Sulong Barat keponakan Datuk Kecil, anak dari saudaranya Datuk Jalil mengumpulkan 1500 laskar dan membuat benteng di Timbang Langkat pada tahun 1872. Mereka mengancam Sultan Deli.
Merasa terancam, Sultan Deli meminta Belanda untuk melakukan ekspedisi Militer ke Sunggal. Perang pun berkobar. Pasukan Belanda dipukul mundur. Terlebih lagi rakyat Sunggal mendapat bantuan dari pasukan dari dataran tinggi Karo yang menyebut namanya Laskar Simbisa.

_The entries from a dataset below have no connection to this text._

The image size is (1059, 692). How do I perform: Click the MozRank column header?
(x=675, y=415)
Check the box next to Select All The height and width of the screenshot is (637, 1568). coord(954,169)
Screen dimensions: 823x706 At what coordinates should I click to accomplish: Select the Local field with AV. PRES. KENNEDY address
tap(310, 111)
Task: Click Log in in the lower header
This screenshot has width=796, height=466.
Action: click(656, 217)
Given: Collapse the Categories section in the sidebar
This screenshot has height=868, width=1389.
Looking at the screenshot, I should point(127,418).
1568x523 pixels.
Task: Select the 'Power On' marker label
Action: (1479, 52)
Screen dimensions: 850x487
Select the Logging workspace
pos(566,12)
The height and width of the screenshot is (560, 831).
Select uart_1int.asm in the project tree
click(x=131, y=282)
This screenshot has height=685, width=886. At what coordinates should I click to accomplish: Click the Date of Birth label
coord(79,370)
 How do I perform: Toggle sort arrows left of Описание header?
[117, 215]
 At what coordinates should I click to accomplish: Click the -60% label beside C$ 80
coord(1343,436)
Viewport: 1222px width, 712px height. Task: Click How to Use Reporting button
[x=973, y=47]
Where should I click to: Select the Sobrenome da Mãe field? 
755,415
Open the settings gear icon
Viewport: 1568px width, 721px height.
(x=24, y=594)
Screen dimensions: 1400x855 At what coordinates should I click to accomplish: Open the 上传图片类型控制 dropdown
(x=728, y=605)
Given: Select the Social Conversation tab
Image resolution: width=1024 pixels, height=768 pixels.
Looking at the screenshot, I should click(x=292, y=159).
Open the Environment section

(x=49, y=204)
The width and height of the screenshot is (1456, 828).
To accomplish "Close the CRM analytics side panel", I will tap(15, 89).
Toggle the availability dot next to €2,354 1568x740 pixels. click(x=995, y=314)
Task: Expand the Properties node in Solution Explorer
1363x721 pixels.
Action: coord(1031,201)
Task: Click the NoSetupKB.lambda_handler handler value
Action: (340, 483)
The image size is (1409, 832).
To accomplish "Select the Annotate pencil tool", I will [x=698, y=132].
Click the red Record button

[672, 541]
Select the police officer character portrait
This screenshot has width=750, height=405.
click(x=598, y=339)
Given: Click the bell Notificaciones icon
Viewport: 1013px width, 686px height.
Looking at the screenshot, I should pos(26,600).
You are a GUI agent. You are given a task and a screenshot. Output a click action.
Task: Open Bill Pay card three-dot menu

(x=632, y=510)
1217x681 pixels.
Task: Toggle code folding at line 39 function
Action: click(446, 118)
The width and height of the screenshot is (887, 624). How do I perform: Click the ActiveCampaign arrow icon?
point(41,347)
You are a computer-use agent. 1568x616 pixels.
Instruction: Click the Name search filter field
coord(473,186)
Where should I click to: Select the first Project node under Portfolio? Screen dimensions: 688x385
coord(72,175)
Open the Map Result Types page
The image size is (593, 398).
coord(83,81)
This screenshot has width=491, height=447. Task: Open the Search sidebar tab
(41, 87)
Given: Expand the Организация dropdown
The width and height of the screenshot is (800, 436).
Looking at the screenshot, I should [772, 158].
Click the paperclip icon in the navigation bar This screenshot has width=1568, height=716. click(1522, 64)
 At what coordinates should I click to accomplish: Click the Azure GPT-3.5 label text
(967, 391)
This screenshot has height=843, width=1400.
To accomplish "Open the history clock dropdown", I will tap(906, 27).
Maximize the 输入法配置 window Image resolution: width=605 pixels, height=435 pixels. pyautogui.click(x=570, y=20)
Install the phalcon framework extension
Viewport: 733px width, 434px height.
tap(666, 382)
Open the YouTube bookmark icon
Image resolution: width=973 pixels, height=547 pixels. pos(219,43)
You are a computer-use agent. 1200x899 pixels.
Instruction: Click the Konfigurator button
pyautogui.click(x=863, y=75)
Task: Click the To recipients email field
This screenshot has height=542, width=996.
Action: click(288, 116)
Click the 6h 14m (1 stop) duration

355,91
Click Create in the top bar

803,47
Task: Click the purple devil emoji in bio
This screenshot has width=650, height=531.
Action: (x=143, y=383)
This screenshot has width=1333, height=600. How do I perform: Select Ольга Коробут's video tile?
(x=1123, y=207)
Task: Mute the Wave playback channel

Tanggal 10 Juli 1872 datang lagi ekspedisi Militer Belanda ke II yang dipimpin oleh Letkol P.F Van Hombracht dari Batavia namun Belanda kalah. Tanggal 20 September 1872 didatangkan lagi Ekspedisi Militer ke IIII pimpinan Mayor H.W.C van Stuwe. Datuk Kecil berhasil ditangkap saat perundingan dengan Belanda dan dibuang ke Jawa.
Perjuangan dilanjutkan oleh penerus Datuk Sunggal Badiuzzaman Surbakti. Belanda mengajak Datuk Sunggal berdamai. Mereka mengundang sang Datuk ke Batavia untuk menegoisasikan perdamaian dengan Gubernur Jenderal Belanda. Dalam negoisasi itu Belanda akan memaafkan Badiuzzaman Surbakti jikalau dia mau bersujud dihadapan Gubernur Jenderal. Namun penawaran itu ditolak mentah-mentah. Akibatnya Datuk Sunggal ini ditangkap dan dihukum seumur hidup di Cianjur. (JB)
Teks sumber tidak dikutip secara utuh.